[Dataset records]
========================

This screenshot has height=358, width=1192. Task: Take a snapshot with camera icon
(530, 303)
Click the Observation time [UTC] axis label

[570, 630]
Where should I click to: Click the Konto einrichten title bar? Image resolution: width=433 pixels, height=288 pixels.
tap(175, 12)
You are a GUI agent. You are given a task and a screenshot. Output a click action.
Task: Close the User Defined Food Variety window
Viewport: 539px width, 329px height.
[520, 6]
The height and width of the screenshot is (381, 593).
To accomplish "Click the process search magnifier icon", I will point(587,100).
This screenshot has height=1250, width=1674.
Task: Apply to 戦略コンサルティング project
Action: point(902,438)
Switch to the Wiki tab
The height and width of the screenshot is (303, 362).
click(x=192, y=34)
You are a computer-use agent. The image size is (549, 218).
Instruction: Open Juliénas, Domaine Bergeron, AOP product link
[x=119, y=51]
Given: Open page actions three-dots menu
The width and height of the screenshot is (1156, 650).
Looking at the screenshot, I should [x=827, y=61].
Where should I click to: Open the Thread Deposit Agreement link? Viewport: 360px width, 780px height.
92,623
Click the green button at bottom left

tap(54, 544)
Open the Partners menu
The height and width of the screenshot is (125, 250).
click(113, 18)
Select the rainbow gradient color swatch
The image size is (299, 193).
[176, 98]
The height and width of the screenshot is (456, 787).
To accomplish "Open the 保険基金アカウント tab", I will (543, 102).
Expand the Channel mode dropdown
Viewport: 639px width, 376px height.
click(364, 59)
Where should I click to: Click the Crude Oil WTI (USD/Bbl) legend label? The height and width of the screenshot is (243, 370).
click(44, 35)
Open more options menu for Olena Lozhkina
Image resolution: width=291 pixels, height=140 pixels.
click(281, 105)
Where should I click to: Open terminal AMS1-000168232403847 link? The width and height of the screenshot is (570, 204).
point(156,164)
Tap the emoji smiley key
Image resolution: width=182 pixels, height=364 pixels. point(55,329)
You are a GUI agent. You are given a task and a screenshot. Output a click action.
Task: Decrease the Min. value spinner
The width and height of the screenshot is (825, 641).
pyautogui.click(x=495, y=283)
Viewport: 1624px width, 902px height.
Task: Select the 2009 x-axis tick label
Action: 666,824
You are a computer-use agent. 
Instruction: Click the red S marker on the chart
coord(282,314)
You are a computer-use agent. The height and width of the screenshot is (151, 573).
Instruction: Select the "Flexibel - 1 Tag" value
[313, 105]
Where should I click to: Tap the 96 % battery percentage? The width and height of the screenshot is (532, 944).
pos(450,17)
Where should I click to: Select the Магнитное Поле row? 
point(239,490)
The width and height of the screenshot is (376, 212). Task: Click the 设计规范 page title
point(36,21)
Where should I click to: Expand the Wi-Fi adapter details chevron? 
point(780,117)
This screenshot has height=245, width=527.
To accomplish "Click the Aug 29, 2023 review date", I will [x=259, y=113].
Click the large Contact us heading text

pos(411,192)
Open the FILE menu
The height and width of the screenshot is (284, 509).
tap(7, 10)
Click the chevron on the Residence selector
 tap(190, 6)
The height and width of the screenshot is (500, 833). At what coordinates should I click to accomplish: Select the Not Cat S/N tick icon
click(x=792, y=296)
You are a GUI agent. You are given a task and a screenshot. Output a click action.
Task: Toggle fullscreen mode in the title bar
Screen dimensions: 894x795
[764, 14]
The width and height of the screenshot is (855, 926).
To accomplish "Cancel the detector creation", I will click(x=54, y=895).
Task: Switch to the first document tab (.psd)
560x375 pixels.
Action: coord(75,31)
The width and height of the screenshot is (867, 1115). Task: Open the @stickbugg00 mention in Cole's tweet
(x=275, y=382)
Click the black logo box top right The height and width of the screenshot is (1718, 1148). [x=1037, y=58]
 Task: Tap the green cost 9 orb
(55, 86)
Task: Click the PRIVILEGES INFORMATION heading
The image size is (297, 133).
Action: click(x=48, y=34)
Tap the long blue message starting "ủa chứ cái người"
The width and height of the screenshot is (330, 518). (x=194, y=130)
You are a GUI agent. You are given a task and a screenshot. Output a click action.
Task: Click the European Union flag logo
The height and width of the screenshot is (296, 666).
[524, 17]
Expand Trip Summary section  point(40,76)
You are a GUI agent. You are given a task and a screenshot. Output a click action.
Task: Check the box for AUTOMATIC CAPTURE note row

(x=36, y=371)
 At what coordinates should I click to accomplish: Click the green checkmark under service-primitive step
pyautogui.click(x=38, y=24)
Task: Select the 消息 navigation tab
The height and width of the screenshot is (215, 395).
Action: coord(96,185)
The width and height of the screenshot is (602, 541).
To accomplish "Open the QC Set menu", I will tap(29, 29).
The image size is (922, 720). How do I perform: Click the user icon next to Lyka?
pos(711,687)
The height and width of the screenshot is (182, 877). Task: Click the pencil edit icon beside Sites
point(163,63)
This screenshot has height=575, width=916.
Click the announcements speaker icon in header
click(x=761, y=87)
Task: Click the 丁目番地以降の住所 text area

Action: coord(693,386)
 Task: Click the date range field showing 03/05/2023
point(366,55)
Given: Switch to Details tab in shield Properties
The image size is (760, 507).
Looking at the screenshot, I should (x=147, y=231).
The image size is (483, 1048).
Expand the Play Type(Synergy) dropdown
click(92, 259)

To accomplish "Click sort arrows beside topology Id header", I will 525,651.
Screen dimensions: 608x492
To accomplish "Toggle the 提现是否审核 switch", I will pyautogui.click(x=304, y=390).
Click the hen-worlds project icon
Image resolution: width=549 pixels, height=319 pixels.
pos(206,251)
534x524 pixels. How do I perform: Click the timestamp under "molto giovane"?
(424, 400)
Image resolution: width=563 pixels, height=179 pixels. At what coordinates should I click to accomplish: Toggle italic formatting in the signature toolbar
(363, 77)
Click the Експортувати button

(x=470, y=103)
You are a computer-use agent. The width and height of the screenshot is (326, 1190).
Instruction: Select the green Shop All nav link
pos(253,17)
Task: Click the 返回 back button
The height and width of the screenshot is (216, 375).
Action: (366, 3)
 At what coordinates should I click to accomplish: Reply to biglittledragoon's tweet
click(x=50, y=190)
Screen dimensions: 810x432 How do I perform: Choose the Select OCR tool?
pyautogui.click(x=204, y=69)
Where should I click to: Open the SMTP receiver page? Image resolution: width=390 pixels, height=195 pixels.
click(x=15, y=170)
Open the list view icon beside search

========================

**AIM OF THE TASK:** Look through the data above and report every line in which "logo" appears.

**REPLY TO THE TASK:**
Click the black logo box top right The height and width of the screenshot is (1718, 1148). [x=1037, y=58]
Task: Click the European Union flag logo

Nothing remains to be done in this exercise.